▶ _Document extract_:
First, the high school principals were contacted to inform them of the objectives, methods, and use of data, and also receive their consent. The pertinent permissions were requested on an informed consent sheet addressed to the parents/guardians, and, before the tests were implemented, only students who had paternal authorization were permitted to participate. Second, the students were told that participation was voluntary and given the necessary instructions to fill out the questionnaire. They were also informed of the confidentiality and anonymity of data management. The study was approved by the Bioethics Committee of the University of Almería.

2.4. Data Analyses

The SSPS version 23.0 for Windows (SPSS Inc., Chicago, IL, USA) was used for data processing and analysis.
First, the descriptive analysis was done, and, in order to explore the relationships between variables, bivariate correlations were analyzed. Then, a stepwise multiple linear regression analysis was carried out with the aggression forms (overt proactive aggression, overt reactive aggression, relational proactive aggression, and relational reactive aggression) as the dependent variables. The predictor variables were emotional intelligence, values for positive adolescent development, and family functioning. Specifically, the variables that were correlated to the dependent variable were used to estimate the regression model in each case.
Lastly, a two-step cluster analysis was done to determine the profiles, using the variables that were included in each of the regression models. After the groups were classified based on the cluster solution, the means were compared using the Student’s t for independent samples to find out whether there were any differences between clusters with respect to types of aggression, and the Cohen’s d test was used to determine the effect size.

3. Results

3.1. Aggressive Conducts in Secondary Compulsory Education Students: Descriptive Analysis

Of the total sample, 13.6% (n = 43) had experienced or were currently suffering from violence by other students. On the contrary, 12.9% (n = 41) had used or were using some type of violence on other students, and 65.3% (n = 207) had seen violence used on other students.
The gender distribution of the aggressors was 78% (n = 32) boys and 22% (n = 9) girls. In the group of victims, 55.8% (n = 24) were boys and 44.2% (n = 19) were girls.
The mean scores in the total sample for each of the dimensions of aggression were the following: overt proactive aggression (M = 0.24; SD = 0.37), overt reactive aggression (M = 0.55; SD = 0.54), relational proactive aggression (M = 0.22; SD = 0.35), and relational reactive aggression (M = 0.30; SD = 0.37). There were significant differences in over proactive aggression by sex (t(315) = 3.36, p < 0.01, d = 0.38), where boys had higher scores (M = 0.30, SD = 0.43) than girls (M = 0.16, SD = 0.28). In relational proactive aggression, boys (M = 0.27, SD = 0.41) had significantly higher scores (t(315) = 2.38, p < 0.05, d = 0.27) than girls (M = 0.18, SD = 0.28).

▶ _Set tasks_:
(a) Answer these questions about the adolescent aggression study:
(i) Which body approved the study?
(ii) Which test was used to determine the effect size?
(iii) What percentage of the total sample had seen violence used on other students?
(b) Write out the part of the adolescent aggression study from "First, the high" to "University of Almería.", word for word.
The records have no connection to the adolescent aggression study.

▶ _Entries supplied_:

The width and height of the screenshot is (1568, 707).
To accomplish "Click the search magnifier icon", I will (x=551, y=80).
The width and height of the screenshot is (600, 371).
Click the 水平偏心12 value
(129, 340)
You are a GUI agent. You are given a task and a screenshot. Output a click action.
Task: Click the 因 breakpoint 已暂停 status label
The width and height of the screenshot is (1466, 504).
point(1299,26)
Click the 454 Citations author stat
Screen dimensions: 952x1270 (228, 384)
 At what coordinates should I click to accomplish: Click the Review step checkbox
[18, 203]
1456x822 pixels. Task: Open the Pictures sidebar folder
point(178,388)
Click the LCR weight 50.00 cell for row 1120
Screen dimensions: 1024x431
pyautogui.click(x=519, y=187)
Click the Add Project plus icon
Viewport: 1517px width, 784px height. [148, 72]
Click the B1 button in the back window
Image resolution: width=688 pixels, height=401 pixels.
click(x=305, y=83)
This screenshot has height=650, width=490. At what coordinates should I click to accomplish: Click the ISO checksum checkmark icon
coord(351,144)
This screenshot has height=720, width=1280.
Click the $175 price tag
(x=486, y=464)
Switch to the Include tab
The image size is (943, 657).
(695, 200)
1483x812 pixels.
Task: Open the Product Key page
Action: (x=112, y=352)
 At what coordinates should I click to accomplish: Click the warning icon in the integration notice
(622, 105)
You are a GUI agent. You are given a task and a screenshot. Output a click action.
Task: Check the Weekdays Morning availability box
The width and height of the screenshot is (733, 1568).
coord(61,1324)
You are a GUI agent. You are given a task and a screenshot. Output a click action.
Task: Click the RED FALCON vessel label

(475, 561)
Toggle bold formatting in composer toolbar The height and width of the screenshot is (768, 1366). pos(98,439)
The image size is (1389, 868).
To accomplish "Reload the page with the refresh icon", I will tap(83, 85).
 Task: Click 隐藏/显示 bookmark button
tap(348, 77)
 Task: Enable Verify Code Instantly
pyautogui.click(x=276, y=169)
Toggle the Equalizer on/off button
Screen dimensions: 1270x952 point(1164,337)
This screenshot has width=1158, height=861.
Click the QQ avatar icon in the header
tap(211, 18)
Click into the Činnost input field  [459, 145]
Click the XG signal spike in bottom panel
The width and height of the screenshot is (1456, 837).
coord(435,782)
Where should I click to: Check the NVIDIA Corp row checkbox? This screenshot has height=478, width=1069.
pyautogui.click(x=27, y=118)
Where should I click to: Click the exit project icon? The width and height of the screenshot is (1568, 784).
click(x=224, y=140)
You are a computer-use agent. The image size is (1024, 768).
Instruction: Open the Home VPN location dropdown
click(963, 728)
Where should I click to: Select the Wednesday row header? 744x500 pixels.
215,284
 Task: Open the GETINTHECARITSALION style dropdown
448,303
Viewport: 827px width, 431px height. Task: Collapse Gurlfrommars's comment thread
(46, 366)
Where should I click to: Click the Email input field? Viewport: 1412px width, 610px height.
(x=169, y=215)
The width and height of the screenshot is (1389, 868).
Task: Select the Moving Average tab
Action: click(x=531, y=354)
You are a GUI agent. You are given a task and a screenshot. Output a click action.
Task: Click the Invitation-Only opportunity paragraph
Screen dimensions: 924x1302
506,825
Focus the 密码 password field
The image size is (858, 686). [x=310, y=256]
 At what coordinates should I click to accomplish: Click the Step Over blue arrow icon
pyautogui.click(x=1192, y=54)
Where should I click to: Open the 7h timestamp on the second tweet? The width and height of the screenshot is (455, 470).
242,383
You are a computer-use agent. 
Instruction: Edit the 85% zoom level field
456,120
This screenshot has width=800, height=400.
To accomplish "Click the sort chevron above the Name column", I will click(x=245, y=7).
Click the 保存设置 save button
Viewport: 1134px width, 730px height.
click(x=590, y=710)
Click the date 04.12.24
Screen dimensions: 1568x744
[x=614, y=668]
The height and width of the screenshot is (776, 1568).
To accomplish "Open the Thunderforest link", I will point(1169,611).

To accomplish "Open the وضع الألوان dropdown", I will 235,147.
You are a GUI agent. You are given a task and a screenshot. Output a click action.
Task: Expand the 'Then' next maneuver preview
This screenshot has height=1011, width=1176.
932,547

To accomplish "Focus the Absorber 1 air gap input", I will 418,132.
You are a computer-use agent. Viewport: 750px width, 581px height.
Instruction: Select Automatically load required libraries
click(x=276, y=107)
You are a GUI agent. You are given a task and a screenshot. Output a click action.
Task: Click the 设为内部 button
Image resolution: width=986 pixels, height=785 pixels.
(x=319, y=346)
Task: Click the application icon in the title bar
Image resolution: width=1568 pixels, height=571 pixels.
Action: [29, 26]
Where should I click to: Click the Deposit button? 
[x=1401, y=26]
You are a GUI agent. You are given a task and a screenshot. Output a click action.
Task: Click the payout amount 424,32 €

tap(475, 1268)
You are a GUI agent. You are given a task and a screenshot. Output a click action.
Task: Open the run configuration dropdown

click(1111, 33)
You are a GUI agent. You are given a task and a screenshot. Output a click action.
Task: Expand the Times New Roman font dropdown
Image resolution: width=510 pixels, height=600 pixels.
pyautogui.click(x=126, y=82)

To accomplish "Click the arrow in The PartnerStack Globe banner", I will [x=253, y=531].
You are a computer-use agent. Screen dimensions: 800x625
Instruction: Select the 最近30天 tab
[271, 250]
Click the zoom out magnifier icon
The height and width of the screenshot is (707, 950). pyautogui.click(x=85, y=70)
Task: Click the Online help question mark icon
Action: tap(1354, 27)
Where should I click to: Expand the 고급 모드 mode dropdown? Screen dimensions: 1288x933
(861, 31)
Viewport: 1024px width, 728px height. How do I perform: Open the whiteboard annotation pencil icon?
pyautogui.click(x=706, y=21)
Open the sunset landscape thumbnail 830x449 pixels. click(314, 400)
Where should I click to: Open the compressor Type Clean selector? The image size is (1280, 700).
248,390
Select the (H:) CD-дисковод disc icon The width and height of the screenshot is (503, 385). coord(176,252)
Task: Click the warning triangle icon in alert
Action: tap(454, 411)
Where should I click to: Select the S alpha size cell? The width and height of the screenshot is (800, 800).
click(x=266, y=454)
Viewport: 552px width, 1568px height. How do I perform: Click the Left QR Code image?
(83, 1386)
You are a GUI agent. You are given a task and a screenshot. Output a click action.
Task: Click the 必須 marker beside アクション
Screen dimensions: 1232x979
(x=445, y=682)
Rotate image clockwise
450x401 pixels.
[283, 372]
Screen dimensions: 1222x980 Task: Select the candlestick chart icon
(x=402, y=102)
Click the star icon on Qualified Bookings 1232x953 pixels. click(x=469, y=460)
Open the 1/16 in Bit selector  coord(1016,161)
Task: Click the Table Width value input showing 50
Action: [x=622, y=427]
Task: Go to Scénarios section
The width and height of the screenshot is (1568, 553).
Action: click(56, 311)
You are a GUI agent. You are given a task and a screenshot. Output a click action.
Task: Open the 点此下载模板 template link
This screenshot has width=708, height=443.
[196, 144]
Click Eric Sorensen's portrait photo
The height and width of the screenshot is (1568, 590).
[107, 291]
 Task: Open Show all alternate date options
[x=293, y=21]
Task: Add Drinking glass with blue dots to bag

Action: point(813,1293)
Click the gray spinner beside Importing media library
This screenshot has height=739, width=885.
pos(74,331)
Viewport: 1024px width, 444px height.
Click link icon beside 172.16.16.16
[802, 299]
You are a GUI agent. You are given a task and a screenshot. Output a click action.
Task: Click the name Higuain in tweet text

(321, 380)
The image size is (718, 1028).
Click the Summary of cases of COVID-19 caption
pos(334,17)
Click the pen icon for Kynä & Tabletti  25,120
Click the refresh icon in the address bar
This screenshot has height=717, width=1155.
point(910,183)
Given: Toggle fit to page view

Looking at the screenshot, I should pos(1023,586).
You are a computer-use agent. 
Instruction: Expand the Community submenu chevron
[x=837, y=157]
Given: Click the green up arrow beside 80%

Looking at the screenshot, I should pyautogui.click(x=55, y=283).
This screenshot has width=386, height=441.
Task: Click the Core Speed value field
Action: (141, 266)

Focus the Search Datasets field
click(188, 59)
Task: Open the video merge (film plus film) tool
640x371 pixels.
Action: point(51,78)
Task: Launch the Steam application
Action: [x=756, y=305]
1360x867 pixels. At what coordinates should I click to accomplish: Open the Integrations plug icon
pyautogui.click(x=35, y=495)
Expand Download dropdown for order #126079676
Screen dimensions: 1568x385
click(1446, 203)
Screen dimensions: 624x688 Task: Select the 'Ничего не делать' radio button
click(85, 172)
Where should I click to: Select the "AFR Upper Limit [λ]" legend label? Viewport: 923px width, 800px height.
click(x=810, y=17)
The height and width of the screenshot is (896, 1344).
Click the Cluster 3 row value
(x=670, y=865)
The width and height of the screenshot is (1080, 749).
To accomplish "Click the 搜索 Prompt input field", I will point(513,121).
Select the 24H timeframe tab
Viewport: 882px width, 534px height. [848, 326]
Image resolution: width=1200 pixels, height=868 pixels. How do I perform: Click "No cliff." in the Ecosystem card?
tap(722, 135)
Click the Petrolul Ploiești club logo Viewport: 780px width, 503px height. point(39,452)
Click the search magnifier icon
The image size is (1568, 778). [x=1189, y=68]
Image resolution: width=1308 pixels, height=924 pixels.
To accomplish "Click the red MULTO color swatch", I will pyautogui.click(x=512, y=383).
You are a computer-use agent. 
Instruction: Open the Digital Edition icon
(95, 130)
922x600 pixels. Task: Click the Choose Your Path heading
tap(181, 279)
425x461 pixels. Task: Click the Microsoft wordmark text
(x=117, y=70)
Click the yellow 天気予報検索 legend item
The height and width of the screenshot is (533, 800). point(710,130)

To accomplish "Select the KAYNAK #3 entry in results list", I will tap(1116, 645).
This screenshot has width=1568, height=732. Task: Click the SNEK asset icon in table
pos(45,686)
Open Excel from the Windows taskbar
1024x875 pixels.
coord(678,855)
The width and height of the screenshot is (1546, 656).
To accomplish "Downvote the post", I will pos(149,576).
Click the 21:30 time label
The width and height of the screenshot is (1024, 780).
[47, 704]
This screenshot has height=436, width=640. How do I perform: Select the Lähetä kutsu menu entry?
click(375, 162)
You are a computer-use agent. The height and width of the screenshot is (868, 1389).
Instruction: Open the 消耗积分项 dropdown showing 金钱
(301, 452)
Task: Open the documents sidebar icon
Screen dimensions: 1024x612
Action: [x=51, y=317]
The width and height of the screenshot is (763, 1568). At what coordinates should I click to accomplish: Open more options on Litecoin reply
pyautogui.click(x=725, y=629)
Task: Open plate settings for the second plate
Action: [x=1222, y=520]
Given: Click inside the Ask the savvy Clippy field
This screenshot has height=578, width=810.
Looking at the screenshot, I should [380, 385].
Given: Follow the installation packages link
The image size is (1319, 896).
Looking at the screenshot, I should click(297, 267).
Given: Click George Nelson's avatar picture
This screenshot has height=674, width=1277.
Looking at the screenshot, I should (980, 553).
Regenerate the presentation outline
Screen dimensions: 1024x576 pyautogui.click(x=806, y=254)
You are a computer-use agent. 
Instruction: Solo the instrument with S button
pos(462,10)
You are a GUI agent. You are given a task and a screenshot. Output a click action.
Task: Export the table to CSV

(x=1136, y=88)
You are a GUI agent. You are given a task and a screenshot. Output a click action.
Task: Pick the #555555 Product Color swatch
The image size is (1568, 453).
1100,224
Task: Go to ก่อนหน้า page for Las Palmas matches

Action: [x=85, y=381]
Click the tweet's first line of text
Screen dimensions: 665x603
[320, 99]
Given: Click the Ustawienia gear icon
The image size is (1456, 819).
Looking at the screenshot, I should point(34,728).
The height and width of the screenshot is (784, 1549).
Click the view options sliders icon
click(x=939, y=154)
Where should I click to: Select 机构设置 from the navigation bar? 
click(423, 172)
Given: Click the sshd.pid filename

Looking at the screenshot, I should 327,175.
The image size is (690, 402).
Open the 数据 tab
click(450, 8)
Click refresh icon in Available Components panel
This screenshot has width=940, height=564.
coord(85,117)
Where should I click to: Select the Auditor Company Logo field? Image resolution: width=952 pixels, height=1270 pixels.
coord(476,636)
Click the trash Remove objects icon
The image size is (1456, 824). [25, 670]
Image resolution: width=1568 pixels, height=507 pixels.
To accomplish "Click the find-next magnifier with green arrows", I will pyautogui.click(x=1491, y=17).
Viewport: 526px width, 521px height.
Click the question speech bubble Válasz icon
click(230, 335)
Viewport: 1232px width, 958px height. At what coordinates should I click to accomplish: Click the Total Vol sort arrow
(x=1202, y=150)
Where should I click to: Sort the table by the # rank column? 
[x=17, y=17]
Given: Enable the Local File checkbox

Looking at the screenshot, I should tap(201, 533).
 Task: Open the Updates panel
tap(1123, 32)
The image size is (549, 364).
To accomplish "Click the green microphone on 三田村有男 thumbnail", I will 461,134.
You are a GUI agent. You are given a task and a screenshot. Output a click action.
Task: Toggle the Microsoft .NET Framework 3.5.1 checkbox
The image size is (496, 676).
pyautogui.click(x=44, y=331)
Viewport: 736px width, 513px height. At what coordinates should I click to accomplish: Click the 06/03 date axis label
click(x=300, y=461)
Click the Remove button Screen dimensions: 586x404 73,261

▶ _Exercise solutions_:
(a)
(i) The Bioethics Committee of the University of Almería
(ii) The Cohen's d test
(iii) 65.3% (n = 207)

(b)
First, the high school principals were contacted to inform them of the objectives, methods, and use of data, and also receive their consent. The pertinent permissions were requested on an informed consent sheet addressed to the parents/guardians, and, before the tests were implemented, only students who had paternal authorization were permitted to participate. Second, the students were told that participation was voluntary and given the necessary instructions to fill out the questionnaire. They were also informed of the confidentiality and anonymity of data management. The study was approved by the Bioethics Committee of the University of Almería.